O direito ao planejamento familiar diz respeito ao direito de decisão de ter ou não ter filhos, quantos serão e quando. A interrupção da gravidez é um recurso, um meio, para garantir esse direito quando todos os outros meios e métodos falharam. Em outras palavras, o aborto é um direito no caso de uma gravidez indesejada, sejam quais forem as motivações: estupro, malformação do feto etc.
O direito ao planejamento familiar é reconhecido, na atual Constituição, no parágrafo 7 do artigo 226: "Fundado nos princípios da dignidade da pessoa humana e da paternidade responsável, o planejamento familiar é livre decisão do casal, competindo ao Estado propiciar recursos educacionais e científicos para o exercício desse direito, vedada qualquer forma coercitiva por parte de instituições oficiais ou privadas".
Com base nesse dispositivo constitucional, há os que argumentam que o Estado nem sequer poderia intervir pela via legislativa para classificar o aborto como crime ou proibi-lo.

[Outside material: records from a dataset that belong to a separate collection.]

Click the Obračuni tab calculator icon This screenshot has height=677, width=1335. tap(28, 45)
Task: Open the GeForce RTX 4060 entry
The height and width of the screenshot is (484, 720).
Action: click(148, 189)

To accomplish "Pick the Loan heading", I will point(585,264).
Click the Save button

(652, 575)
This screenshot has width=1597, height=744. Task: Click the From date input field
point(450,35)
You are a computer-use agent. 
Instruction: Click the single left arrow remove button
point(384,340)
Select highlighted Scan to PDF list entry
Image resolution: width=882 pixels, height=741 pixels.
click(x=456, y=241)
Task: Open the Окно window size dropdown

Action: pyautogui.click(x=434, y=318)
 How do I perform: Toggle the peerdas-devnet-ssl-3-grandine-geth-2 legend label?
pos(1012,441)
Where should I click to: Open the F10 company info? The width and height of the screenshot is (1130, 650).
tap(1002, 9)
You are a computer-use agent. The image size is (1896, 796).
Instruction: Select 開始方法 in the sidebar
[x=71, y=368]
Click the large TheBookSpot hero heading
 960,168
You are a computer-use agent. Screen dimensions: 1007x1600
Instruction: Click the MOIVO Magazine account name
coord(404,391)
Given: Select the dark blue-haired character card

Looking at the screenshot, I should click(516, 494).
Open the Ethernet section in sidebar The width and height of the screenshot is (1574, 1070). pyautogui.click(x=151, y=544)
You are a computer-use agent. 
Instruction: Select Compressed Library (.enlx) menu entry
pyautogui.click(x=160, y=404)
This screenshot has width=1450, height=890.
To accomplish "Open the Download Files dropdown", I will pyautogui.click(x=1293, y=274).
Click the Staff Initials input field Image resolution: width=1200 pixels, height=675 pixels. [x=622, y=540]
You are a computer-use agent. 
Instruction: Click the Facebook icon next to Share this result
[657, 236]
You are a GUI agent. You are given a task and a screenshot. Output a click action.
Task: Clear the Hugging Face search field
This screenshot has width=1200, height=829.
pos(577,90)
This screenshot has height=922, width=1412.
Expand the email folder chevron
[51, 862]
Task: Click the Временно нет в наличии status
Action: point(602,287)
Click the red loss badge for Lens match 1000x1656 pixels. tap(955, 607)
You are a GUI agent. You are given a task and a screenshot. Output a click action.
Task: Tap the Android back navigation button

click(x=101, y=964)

A partir dessa ótica, a criminalização do aborto pelo Código Penal, que é da década de 40, inatual, portanto, se opõe à atual Constituição.
A afirmação de que o aborto é um direito da mulher implica a noção de que a mulher é um sujeito titular de direito. O direito está aqui vinculado com o conceito de propriedade: cada pessoa humana tem seu próprio corpo como propriedade sua. Cada pessoa tem a posse subjetiva e real de seu próprio corpo. Pode dispor dele segundo sua vontade.
Um direito é uma liberdade que um indivíduo dispõe de autodeterminar-se. A mulher tem o direito, a liberdade, de dispor de seu próprio corpo e dele tem o domínio exclusivo.
O direito ao aborto é entendido ainda como um direito civil. Os direitos civis dizem respeito à personalidade do indivíduo. Neste particular, o Estado deve abster-se frente a esses direitos e, no máximo, reconhecê-los constitucionalmente. O que quer dizer que o Estado tem um claro limite nas questões referentes aos direitos individuais.
Segundo também essa concepção, o Estado não pode criminalizar a prática do aborto, desde que se respeitem os limites interpostos pelas recomendações científicas.
Outro problema relacionado ao aborto é o de que ele diz respeito a uma opção de consciência. A descriminalização do aborto não significa, em absoluto, a sua aceitação por todos os membros da sociedade. Cada um é livre em aceitá-lo ou recusá-lo.
Quem é contra o aborto deve contudo respeitar aqueles que defendem a sua descriminalização e aqueles que optam por praticá-lo. É justamente por ser um direito individual que a legalização do aborto não pode ser submetida a um plebiscito, pois a sociedade não pode julgar e impedir a utilização de um direito individual.
Os que são favoráveis à descriminalização do aborto são unânimes no sentido de que ele possa ocorrer dentro de determinados prazos após a concepção. Com base em estudos científicos, fala-se em dez a 12 semanas.
Deve caber unicamente à mulher (no máximo ao casal), o direito de decidir sobre a interrupção da gravidez indesejada. Vários especialistas observam que, já neste período de tempo, é possível detectar, através de exames de ultra-sonografia, doenças futuras ou uma malformação do feto.
O exemplo mais citado é o da síndrome de Down. Neste caso, caberia unicamente à mulher ou ao casal a responsabilidade de decidir sobre a possibilidade de ter um filho deficiente ou interromper a gravidez.
Nem ao próprio médico cabe este direito. Ele tem, exclusivamente, o dever de informar os possíveis pais sobre as reais condições de desenvolvimento do feto. A rede pública hospitalar deveria ser aparelhada para atender todas as solicitações.
A questão do aborto reclama uma solução séria e urgente do Congresso. O anacronismo da lei que o criminaliza explicita de forma paradoxal a sua hipocrisia: médicos que têm reconhecidas responsabilidades com a saúde da mulher e que se pautam por um comportamento ético, correm o risco de sofrerem um processo criminal. Mas esta mesma lei não alcança aqueles que transformaram o aborto numa indústria e o praticam em condições que põem em risco a vida das mulheres.